Physiology and Molecular Pathology of Endogenous and Infectious Retroviruses
This team belongs to the UMR 9196 : Physiology and Molecular Pathology of Endogenous and Infectious Retroviruses
The Unit's work, historically focused on retroelements and retroviruses, has made significant contributions to:
- understanding the molecular mechanisms of retrotransposition - and regulation - of the most represented elements of eukaryotic genomes (endogenous retroviruses, LINEs, SINEs...)
- the identification and characterization of human and murine endogenous retroviruses
- the identification of endogenous retrovirus envelope genes co-opted several times during evolution: the "syncytin" genes captured for a fusogenic function in placental syncytiotrophoblast formation, and the placental envelope protein HEMO, a soluble form of which is secreted into the bloodstream.
This work has also shown that retroviral envelopes are true pharmacological effectors, with immunosuppressive/oncogenic effects essential for viral penetrance and tumor development.
These latest results have led to the development of original vaccine approaches, specifically directed against identified domains of infectious retroviruses: i.e. vaccine directed against the feline retrovirus FeLV on the US market since March 2012 (collaboration with Mérial/ Boehringer) and studies conducted on the HIV retrovirus (collab with R.Legrand, CEA Fontenay-aux- Roses and F. Tangy, Institut Pasteur) with the start-up Viroxis.
In 2011, the Unit welcomed the cell electron microscopy team (now integrated as a platform within the UMS AMMICa), which is pursuing work with the UMR -on the ultrastructure of retroviral particles and placental tissues-, as well as collaborations with Research Units in Gustave Roussy, the Paris region and abroad (e.g. Japan).
Our aim is to combine high-performance basic research - at the crossroads of retrovirology, immunology, oncology, genetics and development - with a more applied therapeutic activity.
The Unit is currently developing several lines of research:
i) Fundamental and applied studies on endogenous retrovirus envelope proteins and their impact on the evolution and physiopathology of their hosts.
- Work to identify "syncytins" in as yet unexplored placental mammals and study their impact on the -varied- physiology of placentation from an evolutionary perspective.
- Identification of receptors/interactors for these proteins, responsible for the tropism of these elements and their physiological role (3 articles in prep.).
- Characterization in humans of the non-fusogenic envelope protein, HEMO: tumor expression, therapeutic and diagnostic approaches and search for a function through partner(s) (1 article in prep.)
- Studies, using syncytin knockout mice, of the involvement of these fusogenic genes in other fundamental physiological processes involving cell fusion.

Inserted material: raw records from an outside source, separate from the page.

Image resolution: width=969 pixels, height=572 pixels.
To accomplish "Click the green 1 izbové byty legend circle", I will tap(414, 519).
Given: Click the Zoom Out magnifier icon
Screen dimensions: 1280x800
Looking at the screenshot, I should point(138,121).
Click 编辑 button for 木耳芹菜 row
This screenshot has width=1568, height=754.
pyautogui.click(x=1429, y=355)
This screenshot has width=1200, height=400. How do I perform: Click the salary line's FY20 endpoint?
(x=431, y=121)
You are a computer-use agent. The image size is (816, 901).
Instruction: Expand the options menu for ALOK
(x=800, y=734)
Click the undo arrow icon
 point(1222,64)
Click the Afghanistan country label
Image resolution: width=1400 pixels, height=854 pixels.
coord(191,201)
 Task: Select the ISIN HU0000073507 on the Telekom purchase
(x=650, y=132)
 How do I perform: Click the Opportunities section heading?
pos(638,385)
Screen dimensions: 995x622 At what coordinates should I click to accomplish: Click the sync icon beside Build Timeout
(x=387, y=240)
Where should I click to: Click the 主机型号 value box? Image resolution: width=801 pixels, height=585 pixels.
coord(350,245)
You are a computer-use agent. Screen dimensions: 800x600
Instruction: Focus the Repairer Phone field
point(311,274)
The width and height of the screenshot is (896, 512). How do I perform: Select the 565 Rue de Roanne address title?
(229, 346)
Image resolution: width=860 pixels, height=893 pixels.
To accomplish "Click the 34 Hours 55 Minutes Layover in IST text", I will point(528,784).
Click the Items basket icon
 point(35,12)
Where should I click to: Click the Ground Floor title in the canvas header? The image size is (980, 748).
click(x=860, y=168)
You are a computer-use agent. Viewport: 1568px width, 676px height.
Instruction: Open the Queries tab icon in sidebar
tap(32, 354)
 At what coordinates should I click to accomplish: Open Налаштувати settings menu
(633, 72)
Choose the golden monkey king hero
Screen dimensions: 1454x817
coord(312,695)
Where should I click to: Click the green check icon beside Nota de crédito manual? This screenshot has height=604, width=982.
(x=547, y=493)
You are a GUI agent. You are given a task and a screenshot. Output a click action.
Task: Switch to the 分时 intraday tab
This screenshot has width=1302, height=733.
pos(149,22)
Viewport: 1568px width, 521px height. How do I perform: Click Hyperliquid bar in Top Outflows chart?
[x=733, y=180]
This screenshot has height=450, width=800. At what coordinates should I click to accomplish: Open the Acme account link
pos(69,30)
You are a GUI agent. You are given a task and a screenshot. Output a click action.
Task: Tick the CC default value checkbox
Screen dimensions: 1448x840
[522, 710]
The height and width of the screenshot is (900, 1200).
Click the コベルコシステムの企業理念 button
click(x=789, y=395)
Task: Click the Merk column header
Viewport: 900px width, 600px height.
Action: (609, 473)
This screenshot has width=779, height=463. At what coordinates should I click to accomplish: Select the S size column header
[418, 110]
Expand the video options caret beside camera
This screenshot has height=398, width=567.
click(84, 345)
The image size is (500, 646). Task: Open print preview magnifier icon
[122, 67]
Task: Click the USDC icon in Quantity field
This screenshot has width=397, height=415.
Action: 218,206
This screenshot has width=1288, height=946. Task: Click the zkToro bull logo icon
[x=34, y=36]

ii) Research into neoantigens/targets derived from endogenous retroviruses or their receptors, which our Unit has helped to characterize, for the development of diagnostic and therapeutic approaches directed against these elements, and the development of therapeutic ligands (e.g. nanobodies, alphaReps) via high-throughput screening or AI approaches (joint work with the start-up Viroxis).
iii) Applied research into immunosuppression mediated by retrovirus-specific domains, with vaccinology studies carried out on human retroviruses HTLV and HIV (CEA Fontenay-aux-Roses and Pasteur Institute collaboration) and the development of immunosuppressive molecules (joint work with the start-up Viroxis).
We have also initiated two innovative immuno-onco-therapy programs, stemming from our earlier work:
iv) The first program consists in developing an innovative "immuno-therapy" based on the elaboration of optimized oncolytic viruses retargeted thanks to genes previously identified in the laboratory. These viruses have proved capable of specifically infecting and destroying tumor tissue in vitro (1 article in prep.). Their efficacy is being studied in vivo in pre-clinical murine models and in phase I/II trials in spontaneous canine cancers, with a view to their development in human and veterinary medicine.
v) The second program consists of using pre-clinical murine models to validate optimized CAR-T cells as close as possible to the clinic. The study of PI3K/AKT/FOXO1 signaling pathways in T lymphocytes has recently led to improvements in the anti-tumor efficacy of CAR-T cells, and to the launch of a specific R&D program for optimized CAR-T cells derived from patients with solid tumors (e.g. pancreatic tumors), in collaboration with Gustave Roussy's clinical departments.